> [Tasks to complete]
- 1) Answer these questions from the battery post:
(a) According to the manual, how long does a full charge take?
(b) What voltage did the tester read on the Dosun battery?
(c) What voltage did the AC adapter read?
- 2) Could you write out the part of the battery post that begins at the words "Thank you for" and stops after "didn't cut off.", with nothing changed?

Thank you for the review.


----------



## androgen (Apr 28, 2005)

OK it is overcharging the battery. The manual said when charged the light will switch from red to green but it never did. While charging the AC adapter was very hot, and full charge according to manual is 6 hours - i waited at least that long and tried the AC adapter and it was cold. I then tested the AC adapter and it was still putting out voltage, and the light on battery was still red. In other words it charged the battery to full, but the charger didn't cut off.

I then tested the voltage on the battery and while i don't trust the accuracy of my cheap digital multimeter it tested 0.28V higher than a freshly charged Dinotte battery. my tester read 8.55V on Dosun versus 8.27V on Dinotte however as i said it may not be accurate. the same tester read 4.18V on a freshly charged orbtronic 18650 which was charged by NiteCore charger a few days ago, it also read 1.4V on freshly charged eneloop charged by a Powerex charger.

so the voltage is on the high side, but the biggest giveaway to me that it overcharges is that the AC adapter went cold, in other words the output current dropped, but yet the light on the battery charger circuit remained red - never switched to green. and it was plugged in for a long time - i didn't note the time but i'm pretty sure it was more than 6 hours.

i think at some point down the line when this battery fails i will need to modify this light to accept magicshine batteries. thankfully 2 cell batteries are very common. the AC adapter read 9.3V by the way, but it does not directly connect to battery - it goes through the charging circuit in the battery housing as my unboxing video explains.

> [Material shown]
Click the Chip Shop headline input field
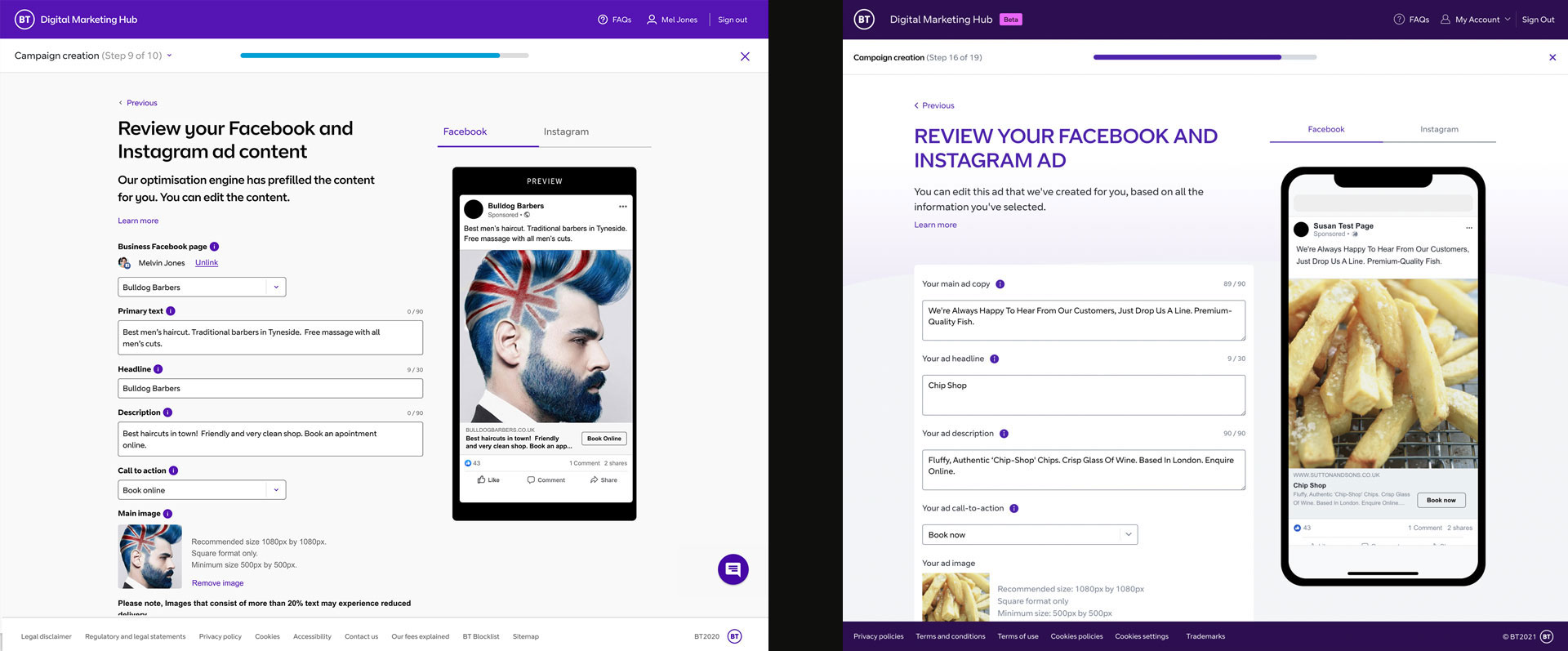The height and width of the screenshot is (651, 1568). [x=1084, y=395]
--
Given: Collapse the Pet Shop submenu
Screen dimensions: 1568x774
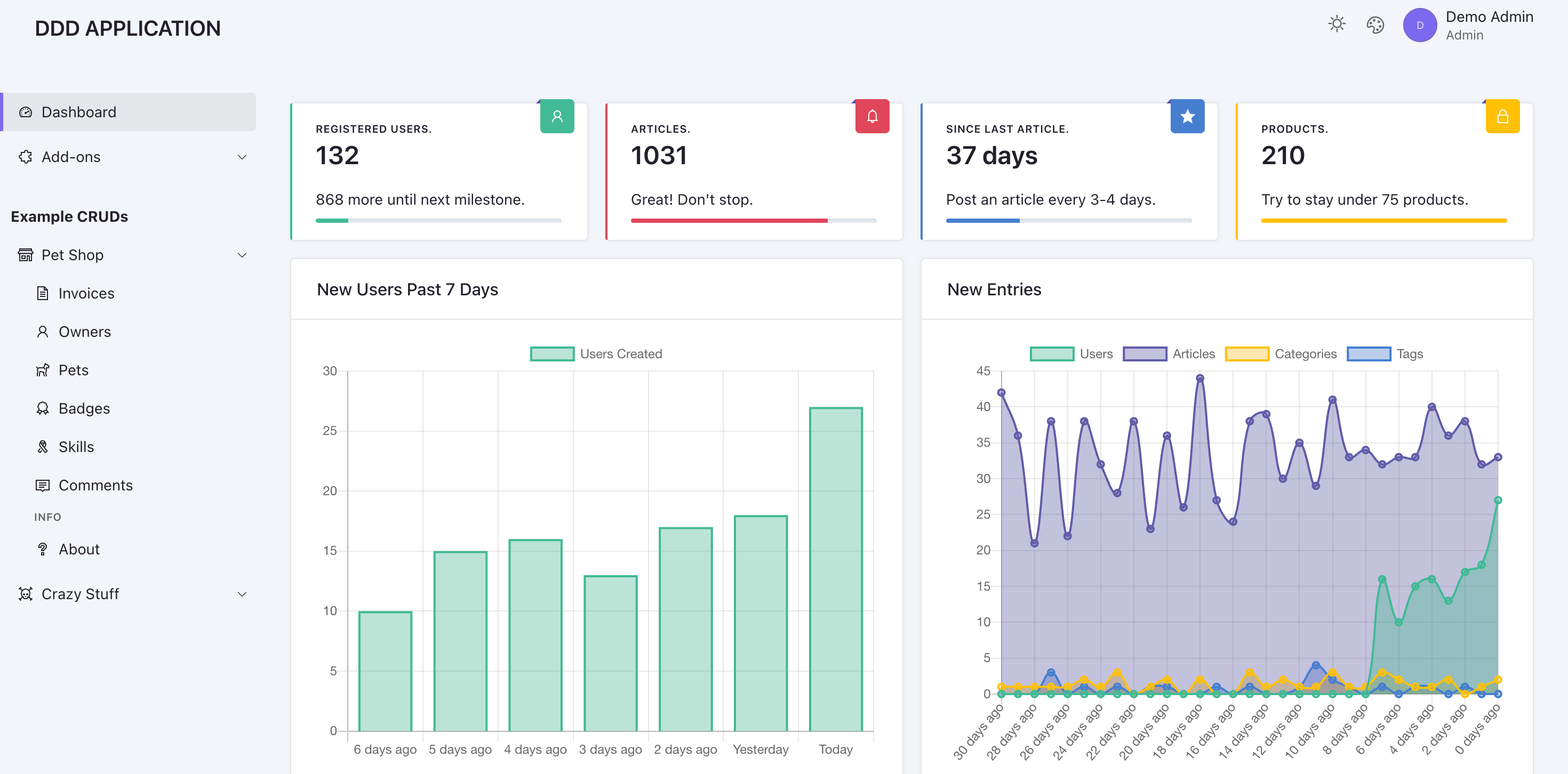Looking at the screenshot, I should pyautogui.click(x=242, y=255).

> [Outputs by task]
- 1)
(a) 6 hours
(b) 8.55V
(c) 9.3V

- 2)
Thank you for the review.


----------



## androgen (Apr 28, 2005)

OK it is overcharging the battery. The manual said when charged the light will switch from red to green but it never did. While charging the AC adapter was very hot, and full charge according to manual is 6 hours - i waited at least that long and tried the AC adapter and it was cold. I then tested the AC adapter and it was still putting out voltage, and the light on battery was still red. In other words it charged the battery to full, but the charger didn't cut off.